3.AUTH_SUCCESS_HANDLER "[message]
\" message\""
This form causes the given message, surrounded by escaped double quote
characters, to be returned as HTML (or XML if FORMAT=XML).
4.AUTH_SUCCESS_HANDLER
"credentials"
This form causes the user's credentials to be displayed, either as an HTML or
XML (if FORMAT=XML) document. This is the default behaviour.
Each use of this directive identifies a target
federation and the corresponding URL of a program to invoke the TOKEN
operation phase of the protocol in that federation. The federation identifier
is simply a label; it must be a syntactically valid federation name.

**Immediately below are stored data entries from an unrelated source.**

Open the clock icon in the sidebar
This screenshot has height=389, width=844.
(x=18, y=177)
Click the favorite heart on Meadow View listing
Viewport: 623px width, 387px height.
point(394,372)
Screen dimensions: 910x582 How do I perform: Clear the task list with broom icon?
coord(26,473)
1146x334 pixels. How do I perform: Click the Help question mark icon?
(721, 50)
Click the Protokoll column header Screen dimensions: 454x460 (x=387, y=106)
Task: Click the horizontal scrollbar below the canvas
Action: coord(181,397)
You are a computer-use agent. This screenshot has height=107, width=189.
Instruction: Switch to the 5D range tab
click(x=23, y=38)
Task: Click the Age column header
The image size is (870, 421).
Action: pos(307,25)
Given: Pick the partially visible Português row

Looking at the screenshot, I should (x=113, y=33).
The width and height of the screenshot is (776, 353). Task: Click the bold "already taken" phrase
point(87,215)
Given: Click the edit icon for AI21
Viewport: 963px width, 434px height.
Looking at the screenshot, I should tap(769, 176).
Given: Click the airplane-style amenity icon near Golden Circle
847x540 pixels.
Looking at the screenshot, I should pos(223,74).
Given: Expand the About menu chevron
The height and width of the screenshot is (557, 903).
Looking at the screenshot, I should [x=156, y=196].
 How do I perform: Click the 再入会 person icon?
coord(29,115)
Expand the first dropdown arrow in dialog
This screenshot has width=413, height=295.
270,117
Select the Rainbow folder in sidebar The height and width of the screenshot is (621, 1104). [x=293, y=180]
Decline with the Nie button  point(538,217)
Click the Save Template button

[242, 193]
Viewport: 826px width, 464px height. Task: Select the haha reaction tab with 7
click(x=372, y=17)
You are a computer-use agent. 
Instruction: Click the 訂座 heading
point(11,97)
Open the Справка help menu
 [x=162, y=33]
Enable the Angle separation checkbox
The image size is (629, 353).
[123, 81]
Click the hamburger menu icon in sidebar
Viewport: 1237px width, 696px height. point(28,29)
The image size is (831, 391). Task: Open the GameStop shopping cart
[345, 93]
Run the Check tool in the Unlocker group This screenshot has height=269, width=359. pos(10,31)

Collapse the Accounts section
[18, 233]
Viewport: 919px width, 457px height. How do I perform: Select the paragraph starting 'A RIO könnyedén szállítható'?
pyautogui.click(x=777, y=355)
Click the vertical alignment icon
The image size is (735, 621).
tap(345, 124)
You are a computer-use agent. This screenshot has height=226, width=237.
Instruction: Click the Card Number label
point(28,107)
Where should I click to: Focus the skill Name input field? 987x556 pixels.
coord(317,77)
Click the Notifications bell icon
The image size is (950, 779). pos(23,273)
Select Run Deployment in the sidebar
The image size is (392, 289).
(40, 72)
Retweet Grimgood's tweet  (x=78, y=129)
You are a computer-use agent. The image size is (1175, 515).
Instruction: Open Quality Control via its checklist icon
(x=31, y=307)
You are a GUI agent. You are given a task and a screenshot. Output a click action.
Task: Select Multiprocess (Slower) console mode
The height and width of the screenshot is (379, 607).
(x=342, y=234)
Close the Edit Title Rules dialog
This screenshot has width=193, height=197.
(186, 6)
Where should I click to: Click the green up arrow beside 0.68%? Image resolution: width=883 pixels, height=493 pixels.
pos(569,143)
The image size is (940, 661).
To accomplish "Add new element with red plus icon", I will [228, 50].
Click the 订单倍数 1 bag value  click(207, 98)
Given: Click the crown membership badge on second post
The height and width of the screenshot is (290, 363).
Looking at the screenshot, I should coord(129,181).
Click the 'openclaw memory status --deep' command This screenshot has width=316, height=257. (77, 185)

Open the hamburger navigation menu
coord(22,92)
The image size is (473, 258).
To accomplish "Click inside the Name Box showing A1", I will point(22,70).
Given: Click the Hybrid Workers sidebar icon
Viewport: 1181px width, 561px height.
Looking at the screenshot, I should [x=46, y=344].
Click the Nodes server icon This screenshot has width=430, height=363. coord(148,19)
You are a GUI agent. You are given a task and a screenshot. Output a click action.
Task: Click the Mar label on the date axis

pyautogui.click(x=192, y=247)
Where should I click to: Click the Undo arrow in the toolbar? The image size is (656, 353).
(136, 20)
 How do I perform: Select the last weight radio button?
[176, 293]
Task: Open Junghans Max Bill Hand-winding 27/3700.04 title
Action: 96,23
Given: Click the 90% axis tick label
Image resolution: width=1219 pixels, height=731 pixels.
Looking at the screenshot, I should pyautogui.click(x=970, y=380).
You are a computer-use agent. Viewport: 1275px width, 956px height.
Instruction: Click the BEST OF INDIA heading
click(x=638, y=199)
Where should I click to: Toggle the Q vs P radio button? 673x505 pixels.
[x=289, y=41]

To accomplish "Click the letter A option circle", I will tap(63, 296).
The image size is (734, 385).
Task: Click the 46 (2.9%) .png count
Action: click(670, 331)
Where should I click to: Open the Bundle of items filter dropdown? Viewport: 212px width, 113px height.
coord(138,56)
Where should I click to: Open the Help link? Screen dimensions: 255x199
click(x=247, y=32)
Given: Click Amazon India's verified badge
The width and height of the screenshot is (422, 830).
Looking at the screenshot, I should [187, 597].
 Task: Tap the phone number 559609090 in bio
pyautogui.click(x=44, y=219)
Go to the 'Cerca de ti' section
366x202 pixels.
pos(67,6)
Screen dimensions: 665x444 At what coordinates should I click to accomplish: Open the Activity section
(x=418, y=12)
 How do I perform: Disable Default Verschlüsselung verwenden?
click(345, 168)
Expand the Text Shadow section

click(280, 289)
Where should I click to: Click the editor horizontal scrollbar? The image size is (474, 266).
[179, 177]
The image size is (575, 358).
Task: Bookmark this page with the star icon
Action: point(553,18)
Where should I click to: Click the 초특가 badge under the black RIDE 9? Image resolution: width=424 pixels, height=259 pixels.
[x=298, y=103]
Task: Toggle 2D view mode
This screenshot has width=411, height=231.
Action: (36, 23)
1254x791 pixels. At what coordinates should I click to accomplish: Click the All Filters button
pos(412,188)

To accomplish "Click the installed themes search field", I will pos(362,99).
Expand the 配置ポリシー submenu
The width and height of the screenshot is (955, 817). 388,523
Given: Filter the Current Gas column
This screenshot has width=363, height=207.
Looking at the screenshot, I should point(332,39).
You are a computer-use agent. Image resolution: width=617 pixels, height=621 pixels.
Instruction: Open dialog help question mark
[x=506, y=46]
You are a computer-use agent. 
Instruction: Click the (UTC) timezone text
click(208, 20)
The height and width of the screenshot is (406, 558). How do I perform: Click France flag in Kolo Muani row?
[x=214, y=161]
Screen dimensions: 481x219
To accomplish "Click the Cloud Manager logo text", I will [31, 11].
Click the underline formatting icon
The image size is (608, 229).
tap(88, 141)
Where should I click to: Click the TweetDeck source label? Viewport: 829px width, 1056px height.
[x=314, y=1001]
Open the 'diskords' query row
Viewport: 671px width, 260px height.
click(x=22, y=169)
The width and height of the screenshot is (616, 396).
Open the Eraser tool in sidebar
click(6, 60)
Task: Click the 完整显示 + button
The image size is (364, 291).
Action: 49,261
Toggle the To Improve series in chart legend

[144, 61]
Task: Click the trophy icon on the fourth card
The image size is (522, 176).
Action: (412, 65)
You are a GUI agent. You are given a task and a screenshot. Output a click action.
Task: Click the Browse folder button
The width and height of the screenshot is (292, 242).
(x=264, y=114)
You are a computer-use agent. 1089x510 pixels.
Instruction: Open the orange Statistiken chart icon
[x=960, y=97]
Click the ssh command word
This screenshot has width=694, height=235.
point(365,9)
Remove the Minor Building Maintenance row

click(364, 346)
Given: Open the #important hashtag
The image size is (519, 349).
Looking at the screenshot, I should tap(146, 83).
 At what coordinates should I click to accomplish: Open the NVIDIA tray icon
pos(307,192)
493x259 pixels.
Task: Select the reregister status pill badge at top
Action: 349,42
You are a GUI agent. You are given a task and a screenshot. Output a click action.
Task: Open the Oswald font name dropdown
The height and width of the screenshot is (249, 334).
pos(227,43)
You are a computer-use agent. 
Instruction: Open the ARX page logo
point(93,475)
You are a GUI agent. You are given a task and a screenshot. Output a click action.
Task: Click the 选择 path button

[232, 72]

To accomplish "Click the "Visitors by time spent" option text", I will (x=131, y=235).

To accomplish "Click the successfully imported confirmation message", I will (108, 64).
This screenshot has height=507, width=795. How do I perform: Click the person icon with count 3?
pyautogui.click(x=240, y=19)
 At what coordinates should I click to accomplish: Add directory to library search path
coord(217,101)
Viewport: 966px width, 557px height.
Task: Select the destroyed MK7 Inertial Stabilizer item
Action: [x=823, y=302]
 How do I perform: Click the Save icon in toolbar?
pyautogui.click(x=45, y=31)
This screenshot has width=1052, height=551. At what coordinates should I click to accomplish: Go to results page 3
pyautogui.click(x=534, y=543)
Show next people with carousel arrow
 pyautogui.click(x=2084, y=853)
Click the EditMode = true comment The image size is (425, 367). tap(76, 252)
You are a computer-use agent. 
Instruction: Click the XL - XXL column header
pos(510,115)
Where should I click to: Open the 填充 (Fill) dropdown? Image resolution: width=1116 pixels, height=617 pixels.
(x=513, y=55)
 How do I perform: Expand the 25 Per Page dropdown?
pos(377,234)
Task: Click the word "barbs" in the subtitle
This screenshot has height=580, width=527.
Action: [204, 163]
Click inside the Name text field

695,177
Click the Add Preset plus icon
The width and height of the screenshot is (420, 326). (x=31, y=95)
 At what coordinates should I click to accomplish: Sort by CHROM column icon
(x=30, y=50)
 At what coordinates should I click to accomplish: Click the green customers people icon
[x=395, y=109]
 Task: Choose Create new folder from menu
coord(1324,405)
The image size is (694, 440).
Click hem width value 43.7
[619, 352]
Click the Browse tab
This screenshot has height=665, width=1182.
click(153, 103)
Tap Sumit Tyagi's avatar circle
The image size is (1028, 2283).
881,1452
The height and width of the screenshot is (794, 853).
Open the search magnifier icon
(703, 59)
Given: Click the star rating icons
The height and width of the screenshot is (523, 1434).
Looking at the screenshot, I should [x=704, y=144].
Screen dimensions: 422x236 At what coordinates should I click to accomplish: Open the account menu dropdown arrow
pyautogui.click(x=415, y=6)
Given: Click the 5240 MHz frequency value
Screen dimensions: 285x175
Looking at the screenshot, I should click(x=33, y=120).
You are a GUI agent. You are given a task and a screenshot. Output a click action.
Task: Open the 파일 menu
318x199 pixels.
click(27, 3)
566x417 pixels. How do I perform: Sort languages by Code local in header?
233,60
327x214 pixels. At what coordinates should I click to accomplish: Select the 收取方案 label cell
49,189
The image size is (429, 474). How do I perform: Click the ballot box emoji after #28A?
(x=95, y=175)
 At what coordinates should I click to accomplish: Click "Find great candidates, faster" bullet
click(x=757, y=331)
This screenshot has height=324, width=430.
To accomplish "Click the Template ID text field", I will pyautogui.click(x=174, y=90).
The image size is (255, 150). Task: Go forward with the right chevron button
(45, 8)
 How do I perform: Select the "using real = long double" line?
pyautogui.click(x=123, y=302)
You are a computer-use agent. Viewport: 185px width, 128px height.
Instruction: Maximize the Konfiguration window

Whitespace separates the federation name from the URL. Please refer to
dacs_auth_transfer(8)[27] for details.
AUTH_TRANSFER_TOKEN_LIFETIME_SECS (Optional1)
This is the lifetime, in seconds, of a token
produced by the TOKEN operation of dacs_auth_transfer(8)[27] and
consumed by its IMPORT operation. That is, it is the time a user (or
middleware) has to submit the token before it becomes invalid. It should be on
the order of a few seconds.
COMPAT_MODE (Optional1)
This indicates that, to the extent possible,
credentials issued by a different release of DACS should be accepted.
At present, the only supported values are off (the default, which disables
this mode) and 1.2.
Important
This directive is not intended to provide complete interoperability among
DACS releases and in fact it does not in certain situations. Old
releases of DACS may contain security-related bugs, or may rely on
third-party software that contains security-related bugs. DACS
installations are urged to upgrade rather than to depend on the limited
backward compatibility supplied by this directive. There is no guarantee
that any particular level of backward compatibility will be carried forward in
subsequent releases of DACS.
COOKIE_HTTPONLY (Optional1)
If "yes", the HttpOnly attribute
will be included with cookies produced by DACS. This attribute is a
Microsoft extension that is used to " mitigate the risk of information
disclosure with a cross-site scripting (XSS) attack[63]". This
attribute is not recognized by all browsers but these browsers should ignore
it. The default is "no".
Security
Methods of defeating this attribute are known[64], so administrators may
need to take additional precautions against XSS attacks.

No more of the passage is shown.